Roma, 28 settembre 2017 - Arriva in Italia una nuova terapia di seconda linea della sclerosi multipla nelle forme recidivanti remittenti. Il nuovo trattamento (daclizumab) ha ricevuto semaforo verde da parte della Commissione Europea l'anno scorso, è stato riconosciuto rimborsabile dall'Agenzia Italiana del Farmaco (Aifa) ed è in corso l'inserimento nei prontuari terapeutici.

La molecola si somministra una volta al mese per iniezione sottocutanea, e può quindi essere gestita facilmente a casa. Daclizumab riequilibra il sistema immunitario, contrastando i sintomi tipici della sclerosi a placche.
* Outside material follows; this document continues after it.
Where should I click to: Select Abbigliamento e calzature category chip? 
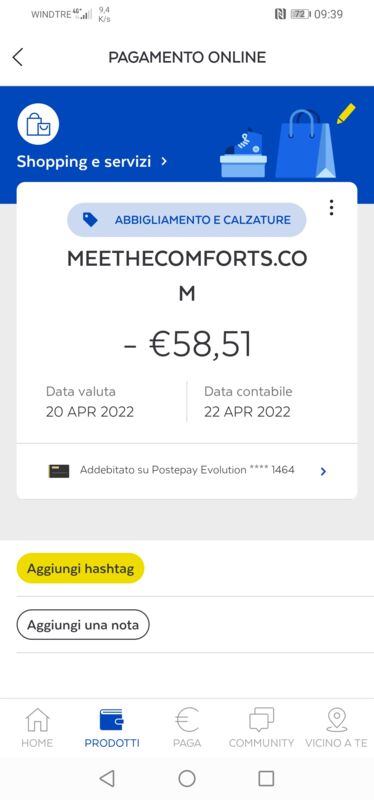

«Nelle forme recidivanti remittenti, rispetto alle cure ad azione immunosoppressiva, Daclizumab si pone come capofila della famiglia a più elevato effetto immunomodulante, che si traduce nel controllo delle cellule che causano l'infiammazione del sistema nervoso centrale - spiega Antonio Uccelli, ordinario di Neurologia all'Università di Genova e Responsabile del Centro Sclerosi Multipla dell'Ospedale Policlinico San Martino -. Questo meccanismo è unico nel panorama dei farmaci per il trattamento della sclerosi multipla, perché tende a regolare naturalmente il sistema immunitario per tenere sotto controllo la malattia».

L'approvazione si basa sui dati di due studi clinici, DECIDE e SELECT, che hanno coinvolto in totale oltre duemila soggetti affetti da sclerosi multipla recidivante remittente.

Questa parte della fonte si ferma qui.